The meetings of the arbitrators shall be held at such place or places as may be
agreed upon by the arbitrators, and each Partner shall bear the cost of the fees
and expenses of the arbitrator selected by or for it, with the fees and expenses
of the third arbitrator to be borne equally. Upon making any order or award,
which order may include an order to dissolve the Partnership pursuant to the
provisions of Article X, the arbitrators shall retain jurisdiction to determine
any subsequent claim that a defaulting Partner has failed to comply with terms
of any such order or award. The arbitrators shall have no authority to impose a
fine or penalty.


                                  ARTICLE XIII

                            CONFIDENTIAL INFORMATION

         13.1 Confidential Information.

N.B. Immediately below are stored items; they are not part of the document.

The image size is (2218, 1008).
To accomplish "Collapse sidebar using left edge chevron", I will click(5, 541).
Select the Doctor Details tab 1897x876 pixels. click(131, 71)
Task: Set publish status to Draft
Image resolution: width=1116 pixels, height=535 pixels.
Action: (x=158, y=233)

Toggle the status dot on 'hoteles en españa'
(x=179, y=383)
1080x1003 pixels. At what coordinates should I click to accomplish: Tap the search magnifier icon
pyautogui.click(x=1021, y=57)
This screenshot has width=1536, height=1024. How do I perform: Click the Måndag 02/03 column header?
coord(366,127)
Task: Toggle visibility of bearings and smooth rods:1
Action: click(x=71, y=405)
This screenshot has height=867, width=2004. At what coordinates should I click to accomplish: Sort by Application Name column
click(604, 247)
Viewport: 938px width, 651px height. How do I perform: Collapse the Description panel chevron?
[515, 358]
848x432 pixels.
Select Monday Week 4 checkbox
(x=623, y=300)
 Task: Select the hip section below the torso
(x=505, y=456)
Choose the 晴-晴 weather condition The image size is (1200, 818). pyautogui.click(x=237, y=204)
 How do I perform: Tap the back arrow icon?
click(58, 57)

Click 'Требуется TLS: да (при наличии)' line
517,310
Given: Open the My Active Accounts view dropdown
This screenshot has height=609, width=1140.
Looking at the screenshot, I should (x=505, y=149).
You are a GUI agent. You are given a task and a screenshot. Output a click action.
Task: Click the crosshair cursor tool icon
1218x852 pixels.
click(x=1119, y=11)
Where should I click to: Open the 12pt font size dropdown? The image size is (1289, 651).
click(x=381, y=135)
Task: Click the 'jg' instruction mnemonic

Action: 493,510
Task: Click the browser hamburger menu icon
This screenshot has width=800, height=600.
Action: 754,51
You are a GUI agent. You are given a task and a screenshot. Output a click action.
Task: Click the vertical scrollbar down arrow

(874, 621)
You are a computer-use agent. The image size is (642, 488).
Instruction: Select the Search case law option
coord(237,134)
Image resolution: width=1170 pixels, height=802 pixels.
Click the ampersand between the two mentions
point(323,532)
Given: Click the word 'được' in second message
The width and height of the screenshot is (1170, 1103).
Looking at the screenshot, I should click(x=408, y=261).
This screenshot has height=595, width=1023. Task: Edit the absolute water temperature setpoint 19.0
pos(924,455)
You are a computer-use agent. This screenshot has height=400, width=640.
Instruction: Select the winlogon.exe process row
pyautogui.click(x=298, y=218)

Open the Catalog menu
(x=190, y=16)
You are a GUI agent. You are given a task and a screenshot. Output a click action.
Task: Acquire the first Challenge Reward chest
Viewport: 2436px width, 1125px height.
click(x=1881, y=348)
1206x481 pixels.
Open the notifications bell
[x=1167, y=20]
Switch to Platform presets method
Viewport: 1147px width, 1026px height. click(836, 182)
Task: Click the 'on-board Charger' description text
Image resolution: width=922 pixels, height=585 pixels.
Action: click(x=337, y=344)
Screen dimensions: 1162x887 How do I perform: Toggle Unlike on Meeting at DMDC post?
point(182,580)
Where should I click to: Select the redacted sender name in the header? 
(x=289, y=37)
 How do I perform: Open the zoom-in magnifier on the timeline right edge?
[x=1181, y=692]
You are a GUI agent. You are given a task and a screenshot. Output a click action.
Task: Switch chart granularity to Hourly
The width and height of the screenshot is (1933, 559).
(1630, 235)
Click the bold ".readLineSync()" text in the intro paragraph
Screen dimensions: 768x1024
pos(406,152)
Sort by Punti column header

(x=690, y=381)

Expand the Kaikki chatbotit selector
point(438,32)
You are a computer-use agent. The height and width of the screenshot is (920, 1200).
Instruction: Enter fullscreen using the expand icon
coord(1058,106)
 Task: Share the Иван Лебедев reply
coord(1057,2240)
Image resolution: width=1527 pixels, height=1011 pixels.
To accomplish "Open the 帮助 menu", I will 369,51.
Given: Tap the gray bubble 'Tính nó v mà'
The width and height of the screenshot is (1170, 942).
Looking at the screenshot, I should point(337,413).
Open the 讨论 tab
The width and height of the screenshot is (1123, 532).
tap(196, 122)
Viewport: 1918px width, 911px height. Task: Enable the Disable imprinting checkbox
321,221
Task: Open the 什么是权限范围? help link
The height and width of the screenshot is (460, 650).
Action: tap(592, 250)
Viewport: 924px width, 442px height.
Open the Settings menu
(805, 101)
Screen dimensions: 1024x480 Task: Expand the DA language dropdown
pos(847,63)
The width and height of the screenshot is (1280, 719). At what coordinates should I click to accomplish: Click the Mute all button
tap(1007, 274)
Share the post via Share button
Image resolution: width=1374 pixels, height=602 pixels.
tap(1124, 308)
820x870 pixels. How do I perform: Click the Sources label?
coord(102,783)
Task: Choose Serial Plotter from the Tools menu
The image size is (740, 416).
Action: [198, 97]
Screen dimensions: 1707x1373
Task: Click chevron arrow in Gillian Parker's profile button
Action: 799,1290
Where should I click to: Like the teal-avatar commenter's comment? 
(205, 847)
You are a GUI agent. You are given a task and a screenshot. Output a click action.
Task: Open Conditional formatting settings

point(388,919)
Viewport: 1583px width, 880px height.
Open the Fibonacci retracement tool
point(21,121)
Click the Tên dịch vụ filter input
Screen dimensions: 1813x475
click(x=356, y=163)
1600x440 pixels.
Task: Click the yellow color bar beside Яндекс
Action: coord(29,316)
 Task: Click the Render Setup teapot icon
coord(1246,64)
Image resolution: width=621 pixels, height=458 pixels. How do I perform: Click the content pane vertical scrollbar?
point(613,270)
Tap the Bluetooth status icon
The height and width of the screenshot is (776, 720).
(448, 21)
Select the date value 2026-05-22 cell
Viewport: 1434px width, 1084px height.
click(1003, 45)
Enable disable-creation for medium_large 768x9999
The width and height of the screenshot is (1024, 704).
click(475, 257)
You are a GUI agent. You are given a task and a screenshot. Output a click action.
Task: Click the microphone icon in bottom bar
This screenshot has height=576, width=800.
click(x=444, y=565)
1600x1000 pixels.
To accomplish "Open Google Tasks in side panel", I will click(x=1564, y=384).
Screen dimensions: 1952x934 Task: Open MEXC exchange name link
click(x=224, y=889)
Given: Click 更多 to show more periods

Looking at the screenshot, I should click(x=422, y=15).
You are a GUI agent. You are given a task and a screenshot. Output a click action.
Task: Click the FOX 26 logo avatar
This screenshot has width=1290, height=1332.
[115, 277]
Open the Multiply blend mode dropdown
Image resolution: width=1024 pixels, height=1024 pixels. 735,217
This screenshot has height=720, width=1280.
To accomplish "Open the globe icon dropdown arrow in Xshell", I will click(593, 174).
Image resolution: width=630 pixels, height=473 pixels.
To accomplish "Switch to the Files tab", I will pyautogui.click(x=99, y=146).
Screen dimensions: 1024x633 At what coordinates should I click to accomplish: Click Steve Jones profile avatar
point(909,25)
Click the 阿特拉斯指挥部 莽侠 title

During the continuance of the
Partnership and for a period of three (3) years after its termination, no
Partner or its Affiliates or any officer or employee thereof shall divulge to
any Person (except an Affiliate of such Person which shall undertake to be bound
to the provisions of this Article XIII) any trade secret, or secret process,
method or means or any other confidential information concerning the business or
properties of the Partnership, the Partners or their Affiliates, or the
manufacture, sale or licensing of products, processes and designs made or owned
by the Partnership, the Partners, or their Affiliates, that come to the
knowledge of such Partner, Affiliate, officer or employee by reason of the
relationship of such Partner, Affiliate, officer or employee with the
Partnership. The obligations under this Article XIII shall not apply to any
information to the extent that (a) such information is or shall become part of
the public domain, by publication or otherwise, through no fault of the Partner
seeking to use or disclose such information, or (b) the receiving Partner,
Affiliate, officer or employee shall be able to show such information to have
been in its or his possession prior to the receipt thereof from the Partnership
or other Partner or Affiliate or to have been received from a third party which
shall not itself have received such information on a confidential basis from the
Partnership or any Partner or Affiliate of a Partner.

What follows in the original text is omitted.